User Edit Pencil Streamline Icon: https://streamlinehq.com
Authors (3)
  1. Eric Zhang (12 papers)
  2. Leshem Chosen (2 papers)
  3. Jacob Andreas (116 papers)

Summary

Unforgettable Generalization in LLMs

The paper "Unforgettable Generalization in LLMs" by Eric Zhang, Leshem Choshen, and Jacob Andreas investigates how fine-tuning LLMs (LMs) with randomized labels for specific tasks affects their ability to "forget" learned capabilities. The key contributions of this paper lie in studying the generalization behavior of forgetting tasks and examining whether such forgetting truly removes knowledge or simply alters the model's surface behavior.

Summary of Key Findings

The authors perform an extensive set of experiments using transformer-based LMs, particularly focusing on the LLaMA2-7B model, to analyze the effects of random-label fine-tuning across a variety of tasks. They introduce two key metrics to quantify forgetting: the "forget gap" and the "forget ratio," allowing a rigorous assessment of how well models forget tasks. Their primary results can be summarized as follows:

  1. Task-Dependent Forgetting:
    • The degree of task forgetting is significantly varied. Forgetting generalizes robustly in some tasks, such as entailment classification, where models produce uninformative predictions on new task instances.
    • In contrast, tasks requiring physical commonsense reasoning or scientific question answering exhibit limited generalization in forgetting; models trained on random labels still perform well on similar unseen examples from these tasks.
  2. Independence from Data Set Difficulty:
    • The efficacy of forgetting does not correlate with the difficulty of the task dataset. Specific tasks, regardless of their difficulty, showed a stronger tendency to retain learned knowledge, highlighting the complex nature of task-specific behavior during the forgetting process.
  3. Predictors of Forgetting Generalization:
    • Forgetting generalization is weakly predicted by the confidence levels of the LM's initial task predictions and the variability of LM representations of the training data. Tasks with lower confidence and lower variability in representations tend to forget more effectively.
  4. Cross-Task Forgetting:
    • There is a noticeable variability in cross-task forgetting. For example, fine-tuning on science questions with random labels caused those models to retain their capability to answer new science questions but fail more thoroughly on entailment classification.
  5. Shallow Forgetting:
    • Even when forgetting generalizes, it appears to be shallow. Linear probes trained on the LMs' representations post-forgetting can still perform the tasks reliably, indicating that the underlying knowledge is not completely eradicated.

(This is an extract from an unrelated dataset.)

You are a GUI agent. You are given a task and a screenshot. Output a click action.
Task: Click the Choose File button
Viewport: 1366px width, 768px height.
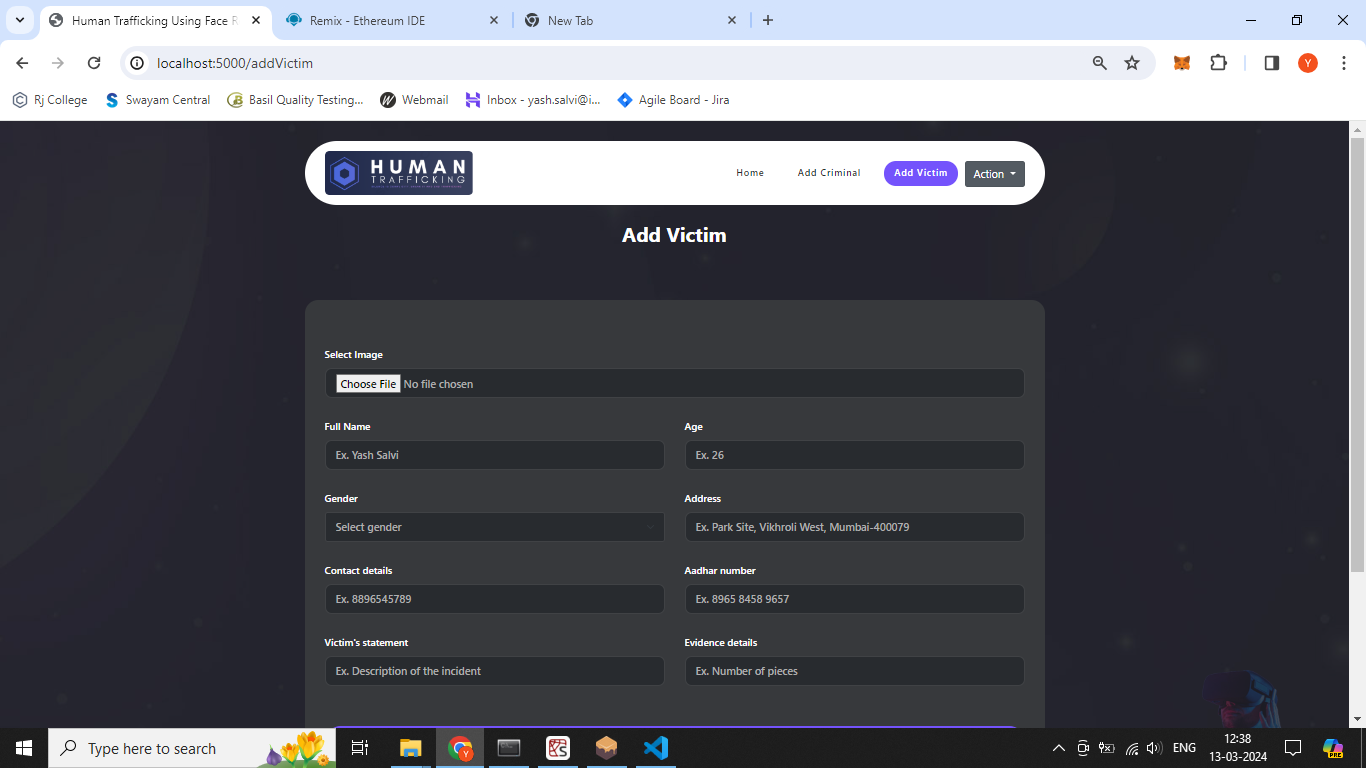[x=368, y=384]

Implications and Future Directions

These findings have profound implications for the broader objective of targeted unlearning in LMs. The variability in forgetting across different tasks and the shallowness of the forgetting observed suggest that current fine-tuning methodologies might not be sufficient for robust and reliable forgetting. This challenge points to several future research directions:

  1. Robust Unlearning Techniques:
    • The field needs more sophisticated unlearning techniques that can achieve deeper forgetting without merely suppressing surface behaviors. Approaches could involve fundamentally altering model structures or developing new training paradigms that prioritize depth in forgetting.
  2. Predictive Metrics for Forgetting:
    • Further paper on predictive metrics such as model confidence and variability in data representation could lead to more effective unlearning processes. By better understanding these characteristics, researchers can tailor fine-tuning regimens to specific tasks and contexts.
  3. Implications for Model Safety and Ethics:
    • Effective unlearning has important implications for model safety and ethics, particularly in eliminating undesirable capabilities like generating harmful content. Robust forgetting techniques could enhance user trust and compliance with ethical standards.
  4. Cross-Model and Multi-Task Studies:
    • Extending this work to other models and exploring how task forgetting generalizes in multi-task settings can provide a more comprehensive understanding. In the paper, results were consistent across models like GPT-J-6B and GPT-2, yet a broader comparison could yield additional insights.
  5. Real-World Applicability:
    • Considering practical implications, future research should test forgetting mechanisms in real-world systems to ensure that theoretical benefits translate to operational improvements.

Conclusion

The paper "Unforgettable Generalization in LLMs" offers a detailed examination of the challenges associated with making LMs forget specific capabilities. The nuanced results underscore the complexity of forgetting and highlight the limitations of current fine-tuning practices. While the findings reveal inconsistencies and shallow forgetting, they also open avenues for future techniques that could more comprehensively and robustly address the unlearning process. This work forms a critical foundation in the ongoing endeavor to make AI systems safer and more ethically aligned.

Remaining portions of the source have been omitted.